START Supplied records

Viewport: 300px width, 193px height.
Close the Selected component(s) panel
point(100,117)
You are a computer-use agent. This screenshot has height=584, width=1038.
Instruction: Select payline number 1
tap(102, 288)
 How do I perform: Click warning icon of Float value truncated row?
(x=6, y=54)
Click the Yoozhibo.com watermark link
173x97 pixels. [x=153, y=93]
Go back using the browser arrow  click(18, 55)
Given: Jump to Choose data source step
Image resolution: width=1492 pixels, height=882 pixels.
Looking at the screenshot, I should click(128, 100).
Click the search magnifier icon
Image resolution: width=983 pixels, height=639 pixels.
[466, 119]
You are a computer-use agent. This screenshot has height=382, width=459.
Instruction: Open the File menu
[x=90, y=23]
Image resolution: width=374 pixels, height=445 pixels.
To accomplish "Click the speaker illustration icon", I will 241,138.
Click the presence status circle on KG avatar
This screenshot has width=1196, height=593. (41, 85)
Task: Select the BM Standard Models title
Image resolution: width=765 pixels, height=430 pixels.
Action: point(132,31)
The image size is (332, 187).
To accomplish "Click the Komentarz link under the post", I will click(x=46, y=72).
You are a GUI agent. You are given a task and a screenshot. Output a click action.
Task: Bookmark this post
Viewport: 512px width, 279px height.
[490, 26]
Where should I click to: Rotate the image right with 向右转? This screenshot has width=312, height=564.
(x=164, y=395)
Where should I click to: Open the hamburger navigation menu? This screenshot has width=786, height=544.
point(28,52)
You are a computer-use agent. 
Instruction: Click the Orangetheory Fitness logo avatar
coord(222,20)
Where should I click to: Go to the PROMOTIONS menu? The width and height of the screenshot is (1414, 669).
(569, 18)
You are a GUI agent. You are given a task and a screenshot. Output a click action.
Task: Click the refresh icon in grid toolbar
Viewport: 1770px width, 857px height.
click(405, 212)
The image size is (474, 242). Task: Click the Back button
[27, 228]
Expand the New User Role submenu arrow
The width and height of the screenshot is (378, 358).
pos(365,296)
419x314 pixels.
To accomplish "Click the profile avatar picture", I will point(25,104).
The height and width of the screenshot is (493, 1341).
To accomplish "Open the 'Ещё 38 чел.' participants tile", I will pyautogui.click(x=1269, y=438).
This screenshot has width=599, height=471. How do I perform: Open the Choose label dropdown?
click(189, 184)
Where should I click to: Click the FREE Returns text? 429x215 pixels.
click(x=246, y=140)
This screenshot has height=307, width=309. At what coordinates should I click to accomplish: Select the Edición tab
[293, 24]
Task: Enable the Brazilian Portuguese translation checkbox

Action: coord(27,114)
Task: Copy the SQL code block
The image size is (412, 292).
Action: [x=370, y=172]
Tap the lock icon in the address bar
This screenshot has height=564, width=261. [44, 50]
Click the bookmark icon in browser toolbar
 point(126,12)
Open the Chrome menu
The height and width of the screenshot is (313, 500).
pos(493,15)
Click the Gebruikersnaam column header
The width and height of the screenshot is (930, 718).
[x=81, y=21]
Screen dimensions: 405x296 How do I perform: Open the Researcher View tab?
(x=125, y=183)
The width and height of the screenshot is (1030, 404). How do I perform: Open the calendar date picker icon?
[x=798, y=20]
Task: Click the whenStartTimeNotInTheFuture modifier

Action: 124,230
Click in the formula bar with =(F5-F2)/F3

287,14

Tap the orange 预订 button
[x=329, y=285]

END Supplied records

• **Aim of the task**
No line may be altered or left out when the data is written out.

• **Response**
Viewport: 300px width, 193px height.
Close the Selected component(s) panel
point(100,117)
You are a computer-use agent. This screenshot has height=584, width=1038.
Instruction: Select payline number 1
tap(102, 288)
 How do I perform: Click warning icon of Float value truncated row?
(x=6, y=54)
Click the Yoozhibo.com watermark link
173x97 pixels. [x=153, y=93]
Go back using the browser arrow  click(18, 55)
Given: Jump to Choose data source step
Image resolution: width=1492 pixels, height=882 pixels.
Looking at the screenshot, I should click(128, 100).
Click the search magnifier icon
Image resolution: width=983 pixels, height=639 pixels.
[466, 119]
You are a computer-use agent. This screenshot has height=382, width=459.
Instruction: Open the File menu
[x=90, y=23]
Image resolution: width=374 pixels, height=445 pixels.
To accomplish "Click the speaker illustration icon", I will 241,138.
Click the presence status circle on KG avatar
This screenshot has width=1196, height=593. (41, 85)
Task: Select the BM Standard Models title
Image resolution: width=765 pixels, height=430 pixels.
Action: point(132,31)
The image size is (332, 187).
To accomplish "Click the Komentarz link under the post", I will click(x=46, y=72).
You are a GUI agent. You are given a task and a screenshot. Output a click action.
Task: Bookmark this post
Viewport: 512px width, 279px height.
[490, 26]
Where should I click to: Rotate the image right with 向右转? This screenshot has width=312, height=564.
(x=164, y=395)
Where should I click to: Open the hamburger navigation menu? This screenshot has width=786, height=544.
point(28,52)
You are a computer-use agent. 
Instruction: Click the Orangetheory Fitness logo avatar
coord(222,20)
Where should I click to: Go to the PROMOTIONS menu? The width and height of the screenshot is (1414, 669).
(569, 18)
You are a GUI agent. You are given a task and a screenshot. Output a click action.
Task: Click the refresh icon in grid toolbar
Viewport: 1770px width, 857px height.
click(405, 212)
The image size is (474, 242). Task: Click the Back button
[27, 228]
Expand the New User Role submenu arrow
The width and height of the screenshot is (378, 358).
pos(365,296)
419x314 pixels.
To accomplish "Click the profile avatar picture", I will point(25,104).
The height and width of the screenshot is (493, 1341).
To accomplish "Open the 'Ещё 38 чел.' participants tile", I will pyautogui.click(x=1269, y=438).
This screenshot has width=599, height=471. How do I perform: Open the Choose label dropdown?
click(189, 184)
Where should I click to: Click the FREE Returns text? 429x215 pixels.
click(x=246, y=140)
This screenshot has height=307, width=309. At what coordinates should I click to accomplish: Select the Edición tab
[293, 24]
Task: Enable the Brazilian Portuguese translation checkbox

Action: coord(27,114)
Task: Copy the SQL code block
The image size is (412, 292).
Action: [x=370, y=172]
Tap the lock icon in the address bar
This screenshot has height=564, width=261. [44, 50]
Click the bookmark icon in browser toolbar
 point(126,12)
Open the Chrome menu
The height and width of the screenshot is (313, 500).
pos(493,15)
Click the Gebruikersnaam column header
The width and height of the screenshot is (930, 718).
[x=81, y=21]
Screen dimensions: 405x296 How do I perform: Open the Researcher View tab?
(x=125, y=183)
The width and height of the screenshot is (1030, 404). How do I perform: Open the calendar date picker icon?
[x=798, y=20]
Task: Click the whenStartTimeNotInTheFuture modifier

Action: 124,230
Click in the formula bar with =(F5-F2)/F3

287,14

Tap the orange 预订 button
[x=329, y=285]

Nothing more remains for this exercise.